Here is someone else’s take on their Peace Corps experience that I ripped off of another volunteer’s blog (sorry Beach).  I like this write up…particularly the parts about displacing all those lost Midwesterners and learning to live with a level of chaos.  I also think that a good amount of it rings true…the parts about patience, flexibility, having a sense of humor, etc.  Anyways, enjoy. 

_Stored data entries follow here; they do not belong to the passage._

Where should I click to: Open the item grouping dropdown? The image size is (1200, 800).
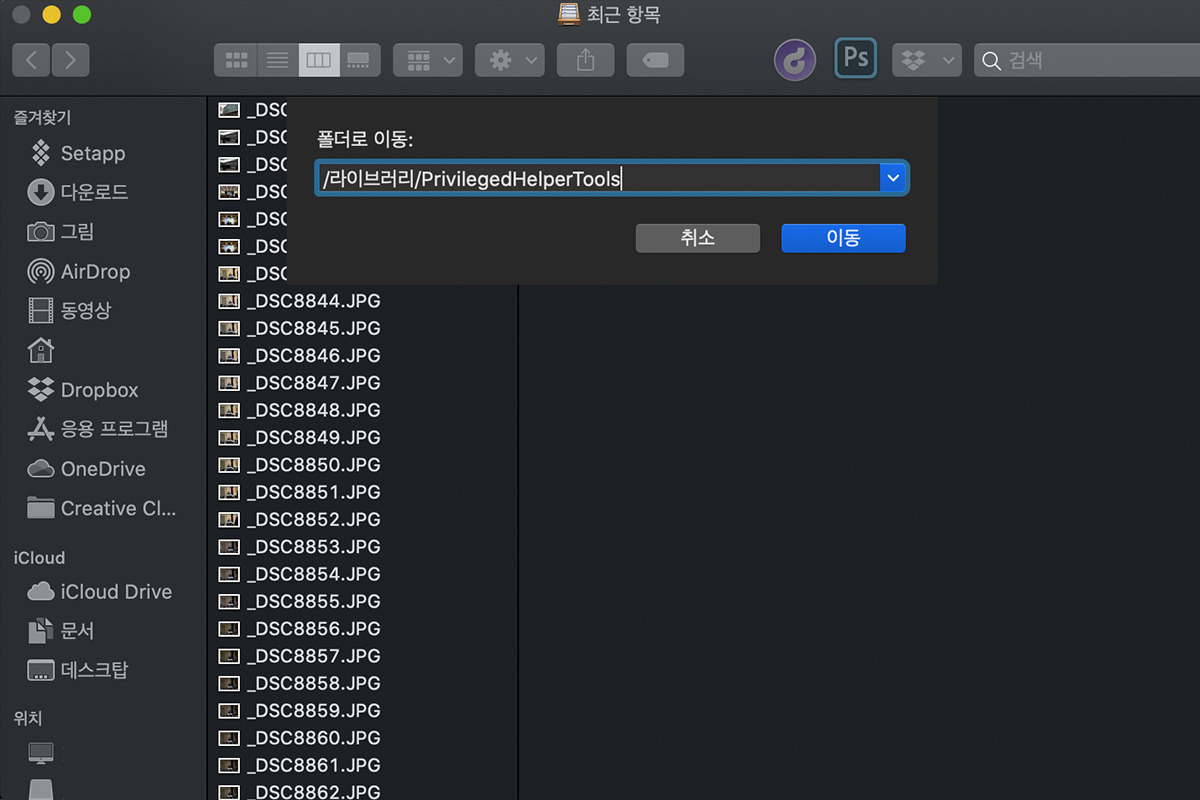tap(427, 60)
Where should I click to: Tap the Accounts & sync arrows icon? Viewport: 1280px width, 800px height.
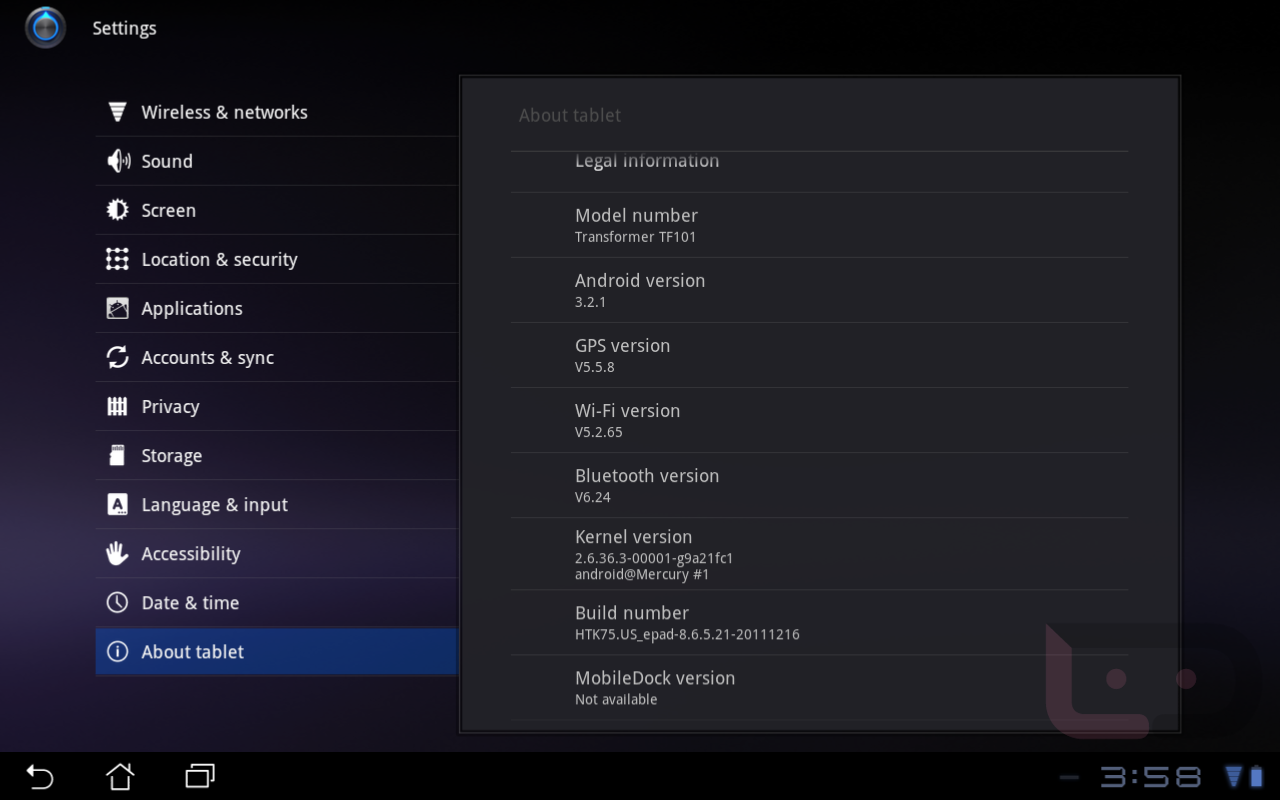point(117,357)
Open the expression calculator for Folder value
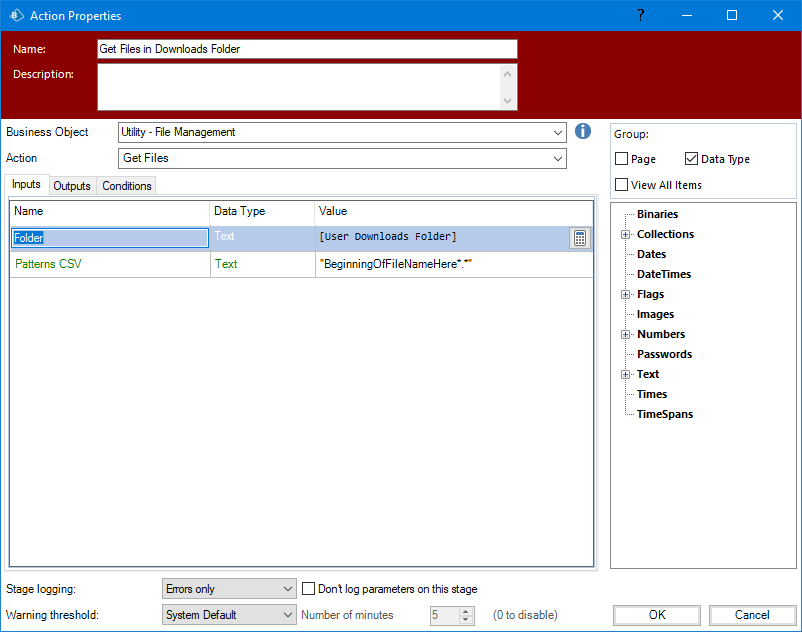Image resolution: width=802 pixels, height=632 pixels. 580,238
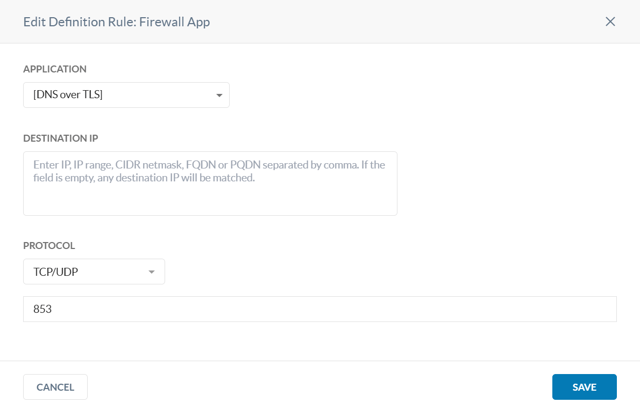640x410 pixels.
Task: Click the empty bottom of the Destination IP box
Action: pos(210,204)
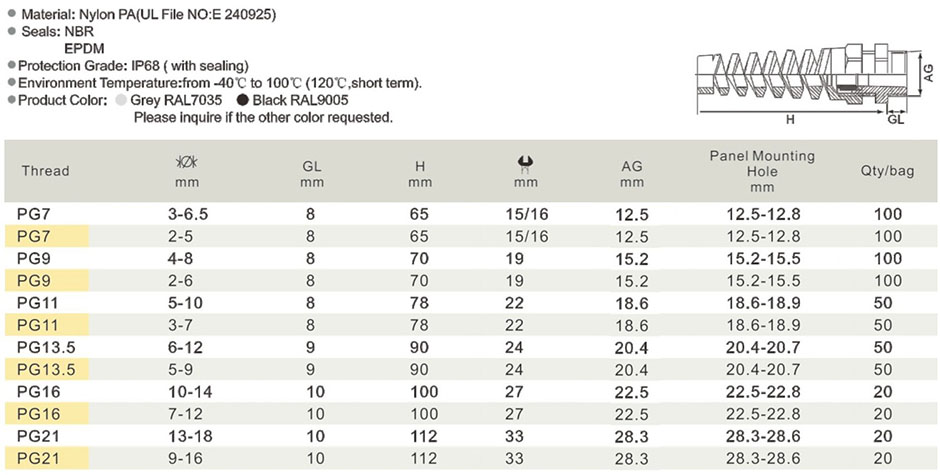
Task: Click the cable diameter range icon
Action: coord(186,163)

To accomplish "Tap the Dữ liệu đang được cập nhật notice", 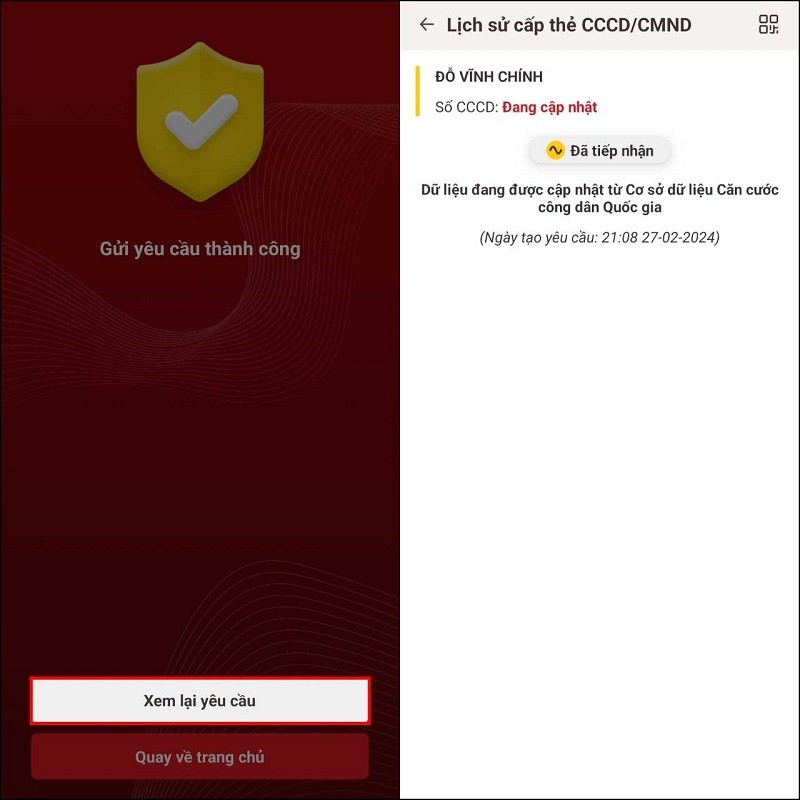I will click(x=599, y=198).
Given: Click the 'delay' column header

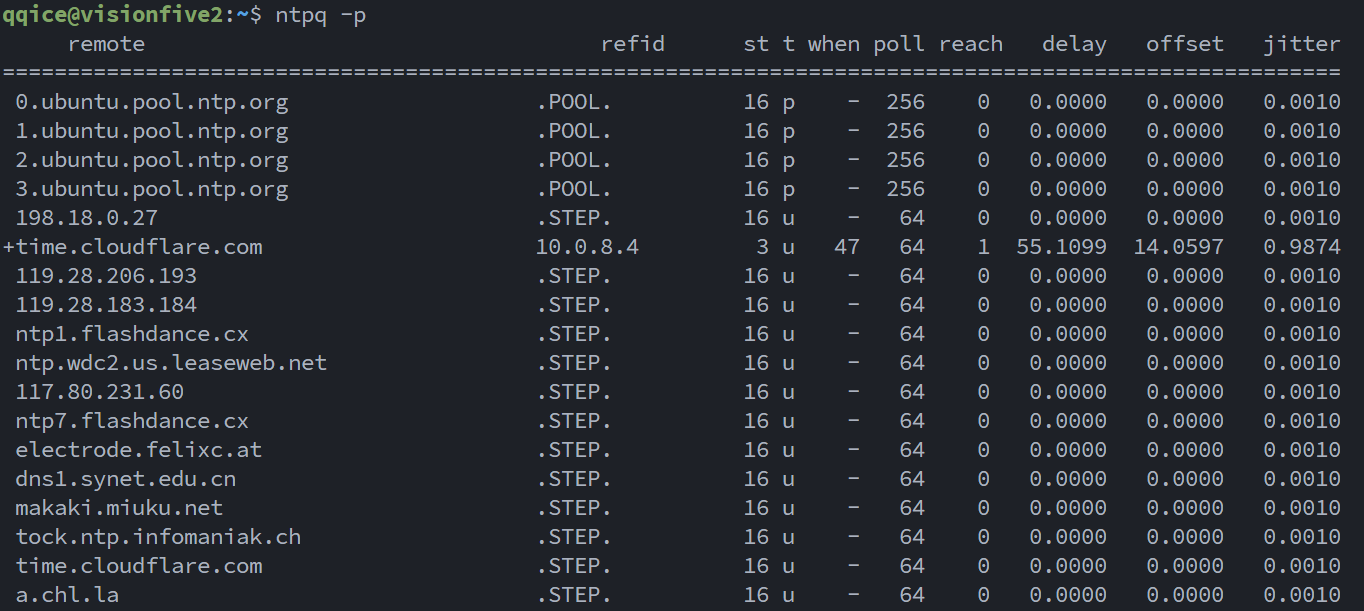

From “Strange Stones,” by Peter Hessler, The New Yorker, January 12th, 2009:

Later, I learned that the Peace Corps had always drawn a high number of Catholics. For some reason, it’s particularly popular in the Midwest . . . It has to do with a solid, middle-country liberalism, but there was also an element of escape. Some of my peers had never left the country before, and one volunteer from Mississippi had never traveled in an airplane . . . The experience changed you, but not necessarily in the way you’d expect. It was a bad job for hard-core idealist, most of whom ended up frustrated and unhappy. Pragmatist survived, and the smart ones set small daily goals: learning a new Chinese phrase or teaching a poem to a class of eager students. Long term plans tended to be abandoned. Flexibility was important, and so was a sense of humor . . . Sometimes I thought of the Peace Corps as a reverse refugee organization, displacing all those lost Midwesterners, and it was probably the only government entity that taught Americans to abandon key national characteristics: Pride, ambition, impatience, the instinct to control, the desire to accumulate, the missionary impulse – all of it slipped away . . . From the beginning the Peace Corps had represented a type of foreign aid, but another goal had been to produce Americans with knowledge about the outside world, which could benefit their own country. The organization had been inspired in part by the 1958 book “The Ugly American,” which criticized a top-down approach to foreign affairs. At some level, I came away with a deep faith in the transformative power of the Peace Corps: everybody I knew had been changed forever by the experience. But these changes were of the sort that generally made people less likely to work for the government. Volunteers tended to be individualist to begin with, and few were ambitious in the traditional sense. Once abroad, they learned to live with a level of chaos, which made it hard to have faith in the possibility of sweeping change. Many of my peers in China eventually became teachers. It was partly because we had been educational volunteers, but it also had to do with the skills we developed – the flexibility, the sense of humor, the willingness to handle anything an eighth grader could throw at us.